Notoriously, the delivery windows often still don't work out: Traffic, road conditions, recipients at other stops not being home, and other vagaries of life can interfere to delay delivery or, sometimes, make it early. But never have they managed to travel backwards in time, so far.
Potential Improvements
The most obvious improvement would be to update estimations sooner. As logistics is a system of systems, every transition within the system can be quantized and thus predicted. We need not even go into fully instrumented, big-data IoT territory here, merely tracking of each process step and a basic statistical model with sensible confidence intervals.

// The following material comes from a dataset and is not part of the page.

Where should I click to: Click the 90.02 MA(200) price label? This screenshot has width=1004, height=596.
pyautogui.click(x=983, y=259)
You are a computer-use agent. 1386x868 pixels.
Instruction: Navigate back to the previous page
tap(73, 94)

Optimizing the performance of the technical system is another important part: Are notifications sent late due to product decisions such as "we should not email people at 5:00 in the morning" or because the processing takes too long? This quickly balloons into covering the entire ecosystem: the UPS website and mobile app are not great and not easy to use for consumers, so they would not be a reliable channel for real time, pull, or push notification based updates.
An option that is unlikely to be considered would be to stick to the initial estimate and artificially delay shipments. Would customers prefer being able to reliably plan ahead, or would they rather have a package a day early? Not only does this veer into preference territory, but it comes with a host of logistical challenges: Parcels that don't move take up room and clog up the system. Doing this at scale might easily become problematic. But there might be ways to limit the scope, e.g. to consumers (versus businesses, the main customers of UPS), to estimate corrections of no more than one day, to customers who opted in, and so on. Specifically for UPS, as a consumer, it can become quite annoying if you miss the delivery driver, as your parcel could end up in a pickup location quite far from the original delivery address: UPS pickup points are much sparser compared to others here.

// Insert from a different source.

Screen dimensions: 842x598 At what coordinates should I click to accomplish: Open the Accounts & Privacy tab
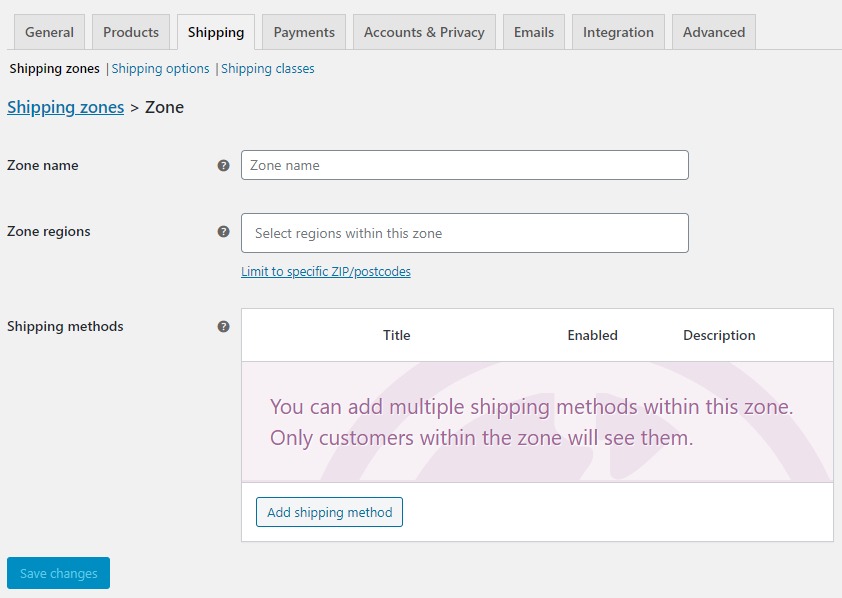coord(423,31)
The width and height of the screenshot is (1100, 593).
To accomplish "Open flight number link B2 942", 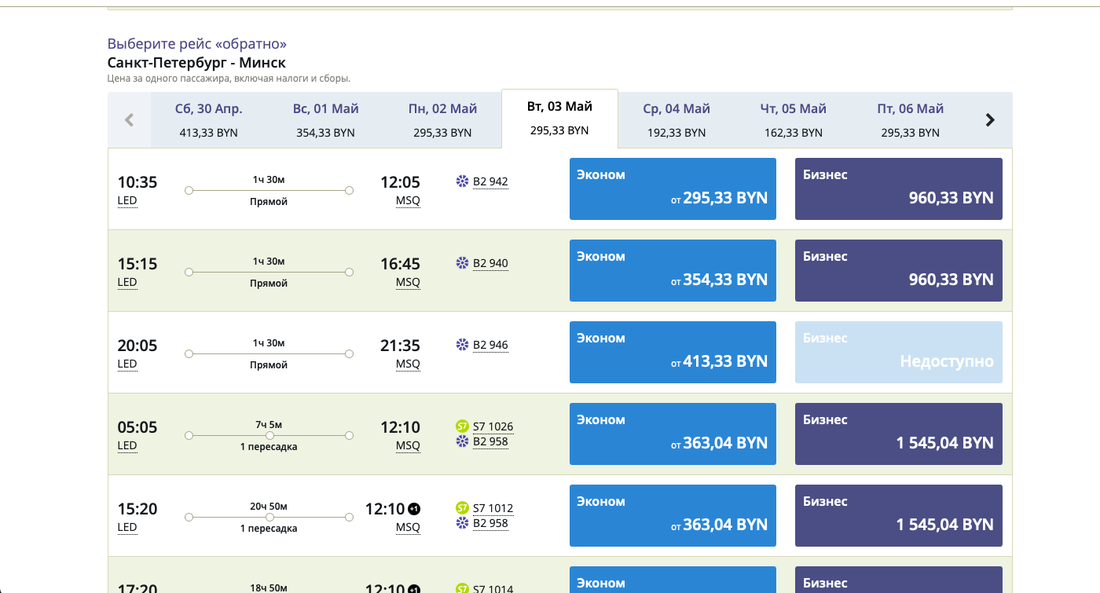I will click(490, 182).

Finally, there are some basic sanity checks that could be implemented, such as clamping the communicated delivery estimate to reality: If the driver leaves at 9:56, don't email at 10:01 to give a delivery window starting from 9:20.
PS: The UPS van came through at 11:04, but the driver did not actually attempt delivery. Instead, UPS emailed at 11:38 that the parcel would go to a pickup point. Obviously, lying to people is the worst UX of all.